Young Ghanaian government-backed anti-gay organization has reportedly been helping to halt gay rights efforts

Ghana has drawn on its extensive experience of navigating HIV and AIDS in the region as it takes a harder line on homosexuality. But a new U.S.-funded anti-gay advocacy group that calls itself Youth Zone has reportedly been working with the government to support a broader crackdown.

In an interview with a local newspaper last week, a youth worker with Youth Zone said he supported a revised police code that would impose heavy penalties on sexual conduct between men and said “life will never be the same again for us.”

Youth Zone is funded through the African-American Christian conservative group Concerned Women for America and has previously had contacts with cabinet ministers, according to the Nation newspaper.

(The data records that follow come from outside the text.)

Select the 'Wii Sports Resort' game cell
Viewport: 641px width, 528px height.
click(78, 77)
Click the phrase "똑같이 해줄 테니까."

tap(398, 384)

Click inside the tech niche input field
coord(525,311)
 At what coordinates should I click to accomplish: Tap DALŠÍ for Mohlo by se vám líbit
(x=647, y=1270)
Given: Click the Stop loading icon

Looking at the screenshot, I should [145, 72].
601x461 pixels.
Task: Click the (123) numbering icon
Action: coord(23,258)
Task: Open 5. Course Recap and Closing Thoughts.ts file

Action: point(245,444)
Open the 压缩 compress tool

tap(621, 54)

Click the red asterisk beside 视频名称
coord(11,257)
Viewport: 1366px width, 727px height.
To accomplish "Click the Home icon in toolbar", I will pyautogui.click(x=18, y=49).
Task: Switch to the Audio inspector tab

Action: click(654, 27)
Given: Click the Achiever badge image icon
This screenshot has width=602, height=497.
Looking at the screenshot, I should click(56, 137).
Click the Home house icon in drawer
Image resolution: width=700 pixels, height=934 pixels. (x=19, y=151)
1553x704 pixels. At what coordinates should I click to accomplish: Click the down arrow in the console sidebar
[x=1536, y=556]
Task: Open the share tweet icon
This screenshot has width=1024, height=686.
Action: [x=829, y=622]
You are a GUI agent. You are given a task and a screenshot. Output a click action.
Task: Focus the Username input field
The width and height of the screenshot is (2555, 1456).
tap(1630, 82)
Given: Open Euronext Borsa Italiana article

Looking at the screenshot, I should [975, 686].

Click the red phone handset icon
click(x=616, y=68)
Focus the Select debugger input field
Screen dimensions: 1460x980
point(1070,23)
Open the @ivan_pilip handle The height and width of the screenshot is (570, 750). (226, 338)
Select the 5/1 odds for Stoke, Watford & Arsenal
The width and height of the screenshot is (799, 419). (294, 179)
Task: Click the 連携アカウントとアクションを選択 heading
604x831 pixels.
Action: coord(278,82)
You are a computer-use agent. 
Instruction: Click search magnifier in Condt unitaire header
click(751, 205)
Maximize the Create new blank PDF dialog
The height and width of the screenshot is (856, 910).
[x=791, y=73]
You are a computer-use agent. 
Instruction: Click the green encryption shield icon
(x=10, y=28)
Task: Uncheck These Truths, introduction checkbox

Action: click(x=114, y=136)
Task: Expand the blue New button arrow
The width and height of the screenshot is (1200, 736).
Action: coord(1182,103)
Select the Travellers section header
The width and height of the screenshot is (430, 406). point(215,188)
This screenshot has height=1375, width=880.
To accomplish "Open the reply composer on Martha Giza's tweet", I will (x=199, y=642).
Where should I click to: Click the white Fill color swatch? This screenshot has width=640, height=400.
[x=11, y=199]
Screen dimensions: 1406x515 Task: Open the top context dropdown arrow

Efforts to contact Youth Zone were unsuccessful, but President Nana Akufo-Addo has been quoted as saying that the group does not “understand Ghanaian culture” and “do not appreciate the effect of their actions on many young people.”

Since the arrest of 40 suspected gay men last year, police have warned that a new “execution-style” sting operation is due in February. Campaigners have called for a recount of evidence to prove the legitimacy of many of the initial cases, and some local gay publications, which had their publishing licenses revoked in August, allege that police had arrested men who were not actually gay.